[Stored items]
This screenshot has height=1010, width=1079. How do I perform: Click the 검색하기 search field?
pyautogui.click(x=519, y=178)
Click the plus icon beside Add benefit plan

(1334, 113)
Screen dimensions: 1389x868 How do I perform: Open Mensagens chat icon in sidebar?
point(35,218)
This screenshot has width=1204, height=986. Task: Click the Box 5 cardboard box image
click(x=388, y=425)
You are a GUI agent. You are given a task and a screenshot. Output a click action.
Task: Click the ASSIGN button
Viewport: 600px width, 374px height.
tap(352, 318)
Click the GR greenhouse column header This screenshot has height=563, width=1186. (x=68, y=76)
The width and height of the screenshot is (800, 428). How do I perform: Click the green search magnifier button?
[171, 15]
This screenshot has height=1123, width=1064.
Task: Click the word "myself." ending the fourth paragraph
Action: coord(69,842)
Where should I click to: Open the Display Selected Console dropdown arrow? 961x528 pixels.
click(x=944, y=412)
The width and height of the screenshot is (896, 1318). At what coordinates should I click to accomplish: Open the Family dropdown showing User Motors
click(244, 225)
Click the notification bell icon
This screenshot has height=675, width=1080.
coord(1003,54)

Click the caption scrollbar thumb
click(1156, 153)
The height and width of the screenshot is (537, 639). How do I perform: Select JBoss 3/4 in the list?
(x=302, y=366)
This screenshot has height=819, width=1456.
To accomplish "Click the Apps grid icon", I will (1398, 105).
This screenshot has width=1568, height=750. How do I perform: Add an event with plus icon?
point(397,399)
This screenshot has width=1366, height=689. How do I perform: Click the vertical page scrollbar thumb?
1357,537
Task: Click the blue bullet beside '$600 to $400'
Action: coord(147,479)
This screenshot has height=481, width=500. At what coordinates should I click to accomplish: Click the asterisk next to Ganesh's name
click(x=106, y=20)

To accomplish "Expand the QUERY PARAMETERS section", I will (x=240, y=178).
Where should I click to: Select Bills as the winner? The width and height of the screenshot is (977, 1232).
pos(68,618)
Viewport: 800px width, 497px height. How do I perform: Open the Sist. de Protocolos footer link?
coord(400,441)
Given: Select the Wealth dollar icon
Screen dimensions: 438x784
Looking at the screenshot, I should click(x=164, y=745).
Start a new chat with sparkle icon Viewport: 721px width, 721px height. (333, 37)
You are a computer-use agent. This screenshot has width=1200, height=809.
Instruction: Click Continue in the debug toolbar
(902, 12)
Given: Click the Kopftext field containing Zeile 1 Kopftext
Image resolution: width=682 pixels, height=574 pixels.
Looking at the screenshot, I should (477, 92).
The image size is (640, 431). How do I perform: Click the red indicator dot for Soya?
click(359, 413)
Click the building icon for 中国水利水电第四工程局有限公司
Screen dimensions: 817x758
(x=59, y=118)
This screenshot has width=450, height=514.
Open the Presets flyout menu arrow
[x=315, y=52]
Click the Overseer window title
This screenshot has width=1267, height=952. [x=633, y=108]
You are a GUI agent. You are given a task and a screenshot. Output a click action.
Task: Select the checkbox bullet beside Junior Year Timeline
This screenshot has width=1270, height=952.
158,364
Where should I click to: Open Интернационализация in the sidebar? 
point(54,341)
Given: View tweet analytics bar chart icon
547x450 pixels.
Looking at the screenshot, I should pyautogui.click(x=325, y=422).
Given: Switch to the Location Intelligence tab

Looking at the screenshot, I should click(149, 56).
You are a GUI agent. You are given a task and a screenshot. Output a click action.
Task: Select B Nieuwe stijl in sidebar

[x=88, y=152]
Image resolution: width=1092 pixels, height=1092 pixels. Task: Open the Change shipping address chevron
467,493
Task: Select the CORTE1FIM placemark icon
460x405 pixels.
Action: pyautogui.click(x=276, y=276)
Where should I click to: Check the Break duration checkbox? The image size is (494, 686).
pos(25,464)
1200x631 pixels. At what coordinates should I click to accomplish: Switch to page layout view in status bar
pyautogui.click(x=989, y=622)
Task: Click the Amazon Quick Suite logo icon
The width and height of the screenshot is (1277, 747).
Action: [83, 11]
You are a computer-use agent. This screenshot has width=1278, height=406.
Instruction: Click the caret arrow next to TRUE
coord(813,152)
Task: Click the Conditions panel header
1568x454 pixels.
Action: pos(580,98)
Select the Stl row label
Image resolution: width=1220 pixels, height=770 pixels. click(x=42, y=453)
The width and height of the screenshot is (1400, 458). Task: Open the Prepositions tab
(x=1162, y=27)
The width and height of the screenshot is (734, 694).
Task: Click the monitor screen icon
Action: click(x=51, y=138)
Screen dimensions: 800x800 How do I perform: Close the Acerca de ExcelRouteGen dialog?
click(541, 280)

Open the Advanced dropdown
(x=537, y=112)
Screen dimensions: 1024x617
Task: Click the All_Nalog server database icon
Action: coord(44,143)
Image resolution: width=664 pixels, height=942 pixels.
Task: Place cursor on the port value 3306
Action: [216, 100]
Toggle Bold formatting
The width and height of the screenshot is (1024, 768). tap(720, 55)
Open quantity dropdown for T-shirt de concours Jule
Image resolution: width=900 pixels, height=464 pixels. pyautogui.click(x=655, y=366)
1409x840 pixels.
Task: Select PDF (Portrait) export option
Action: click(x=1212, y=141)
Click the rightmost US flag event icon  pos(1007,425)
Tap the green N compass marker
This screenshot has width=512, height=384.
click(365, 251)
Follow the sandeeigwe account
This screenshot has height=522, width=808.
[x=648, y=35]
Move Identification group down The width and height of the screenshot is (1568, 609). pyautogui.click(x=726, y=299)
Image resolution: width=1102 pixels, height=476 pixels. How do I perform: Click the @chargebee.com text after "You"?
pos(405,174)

- What is being asked -
In how many lines of the records does the word "computer" appear? Answer with the number only.

- Result -
2